Rick Santorum, You're A Big Fat Hypocrite!

In early March of 2005, Senator Robert Byrd addressed Congress with a bit of a history lesson.

"We, unlike Nazi Germany or Mussolini's Italy, have never stopped being a nation of laws, not of men," Byrd said. "But witness how men with motives and a majority can manipulate law to cruel and unjust ends."

Byrd then quoted historian Alan Bullock, saying Hitler "turned the law inside out and made illegality legal."

And then Rick Santorum took the opportunity to launch into an outrageous hissy fit.

"Senator Byrd's inappropriate remarks comparing his Republican colleagues with Nazis are inexcusable," Santorum said in a statement yesterday. "These comments lessen the credibility of the senator and the decorum of the Senate. He should retract his statement and ask for pardon."

But then on May 19,2005 Rick Santorum had another hissy fit.

"And the audacity of some members to stand up and say, 'How dare you break this rule." It's the equivalent of Adolf Hitler in 1942, "I'm in Paris. How dare you invade me. How dare you bomb my city? It's mine.' This is no more the rule of the Senate than it was the rule of the Senate
before not to filibuster.

Oops! Looks like Rick blew it.

And then he realized what he'd done. But did he retract his statement and ask for pardon like he advised Senator Byrd to do? After all, that would be the honest and honorable thing to do.

Oops! He blew it again. Here's the way he 'retracts' his statement and 'asks for pardon'.

"Referencing Hitler was meant to dramatize the principle of an argument, not to characterize my Democratic colleagues." He says he "meant no offense".

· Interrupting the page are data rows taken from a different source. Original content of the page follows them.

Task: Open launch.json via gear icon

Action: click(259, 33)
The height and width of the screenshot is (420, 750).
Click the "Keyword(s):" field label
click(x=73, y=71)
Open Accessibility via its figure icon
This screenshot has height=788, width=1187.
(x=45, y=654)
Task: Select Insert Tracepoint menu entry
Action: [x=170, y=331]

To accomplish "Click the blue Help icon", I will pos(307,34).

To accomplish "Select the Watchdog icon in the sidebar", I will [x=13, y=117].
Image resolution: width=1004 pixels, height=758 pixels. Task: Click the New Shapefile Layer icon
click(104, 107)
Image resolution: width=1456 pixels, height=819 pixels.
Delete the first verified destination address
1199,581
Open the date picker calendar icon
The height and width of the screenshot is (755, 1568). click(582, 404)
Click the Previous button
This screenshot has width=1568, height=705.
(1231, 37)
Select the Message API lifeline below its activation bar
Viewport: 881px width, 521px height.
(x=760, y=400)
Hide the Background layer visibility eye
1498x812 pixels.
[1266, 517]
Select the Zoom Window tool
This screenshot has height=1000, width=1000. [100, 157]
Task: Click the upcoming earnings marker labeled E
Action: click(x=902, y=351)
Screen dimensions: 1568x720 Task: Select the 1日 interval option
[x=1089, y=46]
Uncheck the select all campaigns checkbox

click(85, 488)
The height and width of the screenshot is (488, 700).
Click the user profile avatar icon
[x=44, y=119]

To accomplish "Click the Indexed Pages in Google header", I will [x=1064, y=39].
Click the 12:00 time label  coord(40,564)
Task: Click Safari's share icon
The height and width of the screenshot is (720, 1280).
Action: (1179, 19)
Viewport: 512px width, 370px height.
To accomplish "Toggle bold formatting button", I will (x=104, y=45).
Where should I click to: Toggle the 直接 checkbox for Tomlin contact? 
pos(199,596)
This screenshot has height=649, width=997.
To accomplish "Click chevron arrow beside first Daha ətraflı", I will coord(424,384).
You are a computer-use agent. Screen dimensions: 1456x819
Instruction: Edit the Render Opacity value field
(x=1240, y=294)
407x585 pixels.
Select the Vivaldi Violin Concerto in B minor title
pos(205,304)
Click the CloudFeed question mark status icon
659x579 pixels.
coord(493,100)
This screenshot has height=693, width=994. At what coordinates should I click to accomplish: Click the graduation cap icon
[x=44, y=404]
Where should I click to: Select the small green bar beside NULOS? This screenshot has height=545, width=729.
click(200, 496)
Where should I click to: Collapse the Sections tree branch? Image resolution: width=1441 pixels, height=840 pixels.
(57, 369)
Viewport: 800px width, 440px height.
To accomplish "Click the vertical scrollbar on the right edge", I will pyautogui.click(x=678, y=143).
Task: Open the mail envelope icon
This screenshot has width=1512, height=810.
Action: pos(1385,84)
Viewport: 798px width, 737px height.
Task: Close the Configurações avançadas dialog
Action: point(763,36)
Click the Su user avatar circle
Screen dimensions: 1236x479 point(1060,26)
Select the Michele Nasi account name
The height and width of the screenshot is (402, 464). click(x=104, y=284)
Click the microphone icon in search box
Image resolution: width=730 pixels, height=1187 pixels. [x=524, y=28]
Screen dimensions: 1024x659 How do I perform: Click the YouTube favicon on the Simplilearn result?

Write to Rick Santorum. Tell him he's a shining example of Republican hypocrisy.

1 Comments:

  • At 3:46 PM, Blogger Mike in Texas said…

    My letter to Rick Santorum.

    Dear Senator Santorum,

    Remember when you said this?

    "Senator Byrd's inappropriate remarks comparing his Republican colleagues with Nazis are inexcusable," Santorum said in a statement yesterday. "These comments lessen the credibility of the senator and the decorum of the Senate. He should retract his statement and ask for pardon."

    Now that you've compared Democrats to Nazis, can we expect you to retract your statement and ask for pardon?

    Or should we expect you to be a shining symbol of Republican hypocrisy?